One reason for their enthusiasm, he says, is the fact that property prices here are still considerably lower than in higher profile Garden Route towns like George and Knysna. Another is that Sedgefield really is unspoilt, and likely to remain so since it has no manufacturing or other industry. Either way, demand here is such that it has actually prompted several new developments – a phenomenon almost unheard-of in coastal towns for the past four or five years – especially in areas around Myoli Beach, which scores of young holidaymakers now seem to have identified as the ‘in’ place on the Southern Cape coast.
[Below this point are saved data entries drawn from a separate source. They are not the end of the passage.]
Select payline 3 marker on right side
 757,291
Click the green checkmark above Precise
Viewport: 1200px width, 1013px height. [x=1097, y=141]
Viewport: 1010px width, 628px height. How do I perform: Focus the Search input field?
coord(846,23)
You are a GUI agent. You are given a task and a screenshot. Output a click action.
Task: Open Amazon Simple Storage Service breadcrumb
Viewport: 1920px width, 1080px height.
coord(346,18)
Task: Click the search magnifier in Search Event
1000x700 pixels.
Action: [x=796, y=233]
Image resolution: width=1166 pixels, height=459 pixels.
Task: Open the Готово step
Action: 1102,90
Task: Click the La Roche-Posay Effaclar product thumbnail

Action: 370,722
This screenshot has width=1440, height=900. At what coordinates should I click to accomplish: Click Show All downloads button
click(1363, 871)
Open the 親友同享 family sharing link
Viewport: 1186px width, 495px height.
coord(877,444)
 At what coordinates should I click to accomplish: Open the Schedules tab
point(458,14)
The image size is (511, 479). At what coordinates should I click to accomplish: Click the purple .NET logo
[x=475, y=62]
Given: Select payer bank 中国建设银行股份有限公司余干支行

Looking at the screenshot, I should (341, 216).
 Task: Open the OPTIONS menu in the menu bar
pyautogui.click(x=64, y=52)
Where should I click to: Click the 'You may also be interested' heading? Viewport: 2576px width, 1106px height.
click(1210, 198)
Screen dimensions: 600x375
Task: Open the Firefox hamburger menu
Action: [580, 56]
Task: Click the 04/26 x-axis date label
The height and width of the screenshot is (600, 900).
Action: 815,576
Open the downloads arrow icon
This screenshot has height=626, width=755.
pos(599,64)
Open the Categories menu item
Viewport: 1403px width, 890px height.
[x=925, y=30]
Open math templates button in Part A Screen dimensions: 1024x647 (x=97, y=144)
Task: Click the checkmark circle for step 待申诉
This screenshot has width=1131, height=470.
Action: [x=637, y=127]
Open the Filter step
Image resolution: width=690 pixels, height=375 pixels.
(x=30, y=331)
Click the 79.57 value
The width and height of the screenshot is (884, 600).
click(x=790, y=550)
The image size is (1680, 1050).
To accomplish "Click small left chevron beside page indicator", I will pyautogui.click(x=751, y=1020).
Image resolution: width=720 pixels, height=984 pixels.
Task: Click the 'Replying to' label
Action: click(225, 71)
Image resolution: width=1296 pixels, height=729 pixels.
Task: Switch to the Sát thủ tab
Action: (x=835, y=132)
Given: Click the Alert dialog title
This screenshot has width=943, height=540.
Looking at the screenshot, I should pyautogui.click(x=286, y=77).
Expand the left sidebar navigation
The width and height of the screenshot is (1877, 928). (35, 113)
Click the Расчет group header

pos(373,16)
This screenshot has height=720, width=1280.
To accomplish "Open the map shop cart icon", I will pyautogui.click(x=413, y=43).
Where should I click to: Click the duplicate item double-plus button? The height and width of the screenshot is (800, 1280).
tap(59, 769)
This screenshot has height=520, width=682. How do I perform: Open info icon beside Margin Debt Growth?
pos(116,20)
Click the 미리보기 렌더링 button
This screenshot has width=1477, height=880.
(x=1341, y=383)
‘I’ve been coming to Plett for my summer holidays since I was a child. We renovated the old beach pad five years ago as we still feel Plett offers some of the best-value coastal real estate in the country. There are still the blue flag beaches and the laid-back lifestyle, but the town centre is more fully fledged now than it used to be, with its own hospital and branches of most national retail chains,’ says Richard Millstone, a resident in Cape Town with a holiday home in Plettenberg Bay.